In a new study, scientists warned that nicotine in e-cigarettes could convert into DNA-damaging chemicals.
Researchers from the New York University School of Medicine found that vaping is dangerous and hence should not be promoted as safe, despite being less harmful than smoking.
During the tests, some mice were exposed to smokes emanating from e-cigarettes. It was found that they had higher levels of DNA damage in the heart, bladder, and lungs than those breathing normal filtered air.
Also, DNA repair systems responsible for protection against cancer were also impaired in the exposed animals.

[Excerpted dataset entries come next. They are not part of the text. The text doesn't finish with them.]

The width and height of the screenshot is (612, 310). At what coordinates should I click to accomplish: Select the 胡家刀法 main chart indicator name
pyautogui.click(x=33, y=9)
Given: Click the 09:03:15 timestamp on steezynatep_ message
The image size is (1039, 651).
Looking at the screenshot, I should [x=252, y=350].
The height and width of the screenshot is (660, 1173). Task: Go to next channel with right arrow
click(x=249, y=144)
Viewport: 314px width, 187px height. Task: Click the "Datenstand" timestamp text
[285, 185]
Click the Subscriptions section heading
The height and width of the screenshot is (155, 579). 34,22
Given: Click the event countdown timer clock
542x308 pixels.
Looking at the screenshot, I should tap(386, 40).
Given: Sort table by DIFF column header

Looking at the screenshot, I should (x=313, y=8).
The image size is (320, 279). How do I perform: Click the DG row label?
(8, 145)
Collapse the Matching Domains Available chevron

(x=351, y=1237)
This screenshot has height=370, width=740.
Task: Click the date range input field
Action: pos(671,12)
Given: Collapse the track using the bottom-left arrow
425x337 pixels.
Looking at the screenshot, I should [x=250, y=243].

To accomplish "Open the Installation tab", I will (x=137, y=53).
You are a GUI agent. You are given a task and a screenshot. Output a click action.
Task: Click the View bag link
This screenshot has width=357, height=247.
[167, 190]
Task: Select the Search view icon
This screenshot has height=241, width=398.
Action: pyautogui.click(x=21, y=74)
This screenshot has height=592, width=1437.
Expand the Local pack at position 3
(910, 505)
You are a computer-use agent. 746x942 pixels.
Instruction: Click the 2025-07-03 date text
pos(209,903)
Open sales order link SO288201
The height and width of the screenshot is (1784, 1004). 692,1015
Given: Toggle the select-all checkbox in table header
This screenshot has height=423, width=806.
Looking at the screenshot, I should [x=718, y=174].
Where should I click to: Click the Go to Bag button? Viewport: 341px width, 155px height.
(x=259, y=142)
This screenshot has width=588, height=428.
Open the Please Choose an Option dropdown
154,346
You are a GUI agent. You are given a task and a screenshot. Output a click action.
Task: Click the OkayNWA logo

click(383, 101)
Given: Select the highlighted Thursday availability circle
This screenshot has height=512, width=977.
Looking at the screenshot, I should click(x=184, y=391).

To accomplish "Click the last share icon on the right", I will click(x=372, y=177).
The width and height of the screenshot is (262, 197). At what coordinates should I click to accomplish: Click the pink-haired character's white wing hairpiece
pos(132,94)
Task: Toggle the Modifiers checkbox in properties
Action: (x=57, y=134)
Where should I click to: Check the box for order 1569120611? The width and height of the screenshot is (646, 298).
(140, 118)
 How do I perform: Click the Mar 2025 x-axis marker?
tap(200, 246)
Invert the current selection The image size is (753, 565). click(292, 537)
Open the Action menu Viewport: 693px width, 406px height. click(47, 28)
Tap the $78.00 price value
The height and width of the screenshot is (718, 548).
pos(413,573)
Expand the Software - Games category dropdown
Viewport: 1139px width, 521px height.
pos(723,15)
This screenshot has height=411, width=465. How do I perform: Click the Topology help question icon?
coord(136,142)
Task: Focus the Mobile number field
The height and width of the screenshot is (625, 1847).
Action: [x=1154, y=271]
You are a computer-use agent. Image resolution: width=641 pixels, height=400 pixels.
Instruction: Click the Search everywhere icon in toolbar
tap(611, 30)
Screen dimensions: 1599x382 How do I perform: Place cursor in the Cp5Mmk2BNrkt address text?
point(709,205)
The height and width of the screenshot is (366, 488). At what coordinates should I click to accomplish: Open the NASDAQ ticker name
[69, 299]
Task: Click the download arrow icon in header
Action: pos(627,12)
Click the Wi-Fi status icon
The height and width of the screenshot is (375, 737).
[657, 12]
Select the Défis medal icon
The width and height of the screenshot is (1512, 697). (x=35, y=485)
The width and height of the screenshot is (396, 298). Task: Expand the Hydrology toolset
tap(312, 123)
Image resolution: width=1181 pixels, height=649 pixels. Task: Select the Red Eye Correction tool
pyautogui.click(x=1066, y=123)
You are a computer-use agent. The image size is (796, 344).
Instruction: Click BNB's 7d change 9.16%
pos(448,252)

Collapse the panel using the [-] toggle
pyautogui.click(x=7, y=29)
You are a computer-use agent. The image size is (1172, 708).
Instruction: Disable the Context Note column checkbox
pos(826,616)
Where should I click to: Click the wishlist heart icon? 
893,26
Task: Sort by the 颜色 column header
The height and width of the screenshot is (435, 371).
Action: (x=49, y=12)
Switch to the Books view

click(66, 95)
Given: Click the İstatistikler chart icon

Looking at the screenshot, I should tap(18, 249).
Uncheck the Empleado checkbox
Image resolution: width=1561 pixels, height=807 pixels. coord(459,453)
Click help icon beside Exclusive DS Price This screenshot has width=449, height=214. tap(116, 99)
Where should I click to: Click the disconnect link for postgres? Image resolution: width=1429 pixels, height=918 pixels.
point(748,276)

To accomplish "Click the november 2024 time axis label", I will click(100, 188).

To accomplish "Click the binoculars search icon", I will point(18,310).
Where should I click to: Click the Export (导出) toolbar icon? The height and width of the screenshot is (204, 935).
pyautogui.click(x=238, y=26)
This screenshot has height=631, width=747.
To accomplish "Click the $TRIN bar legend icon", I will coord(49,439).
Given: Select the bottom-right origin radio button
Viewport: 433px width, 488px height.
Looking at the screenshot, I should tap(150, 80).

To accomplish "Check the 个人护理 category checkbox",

Dr. Moon-shong Tang, team leader, said, as quoted by the Independent, "We propose that ECS (e-cigarette smoke) is carcinogenic and that e-cig smokers have a higher risk than non-smokers to develop lung and bladder cancer and heart diseases".
The tests were also carried on cultured human lung and bladder were found to have similar results. The cells were found to be more likely to mutate or undergo tumor-triggering changes than non-exposed cells.
Recent studies have posed questions regarding harmless nature of e-cigarette vapour. The studies concluded that NNAL (Lung carcinogen) levels were significantly higher in those who vape as compared to people who don't smoke at all, despite, being 97 percent lesser than those of active smokers.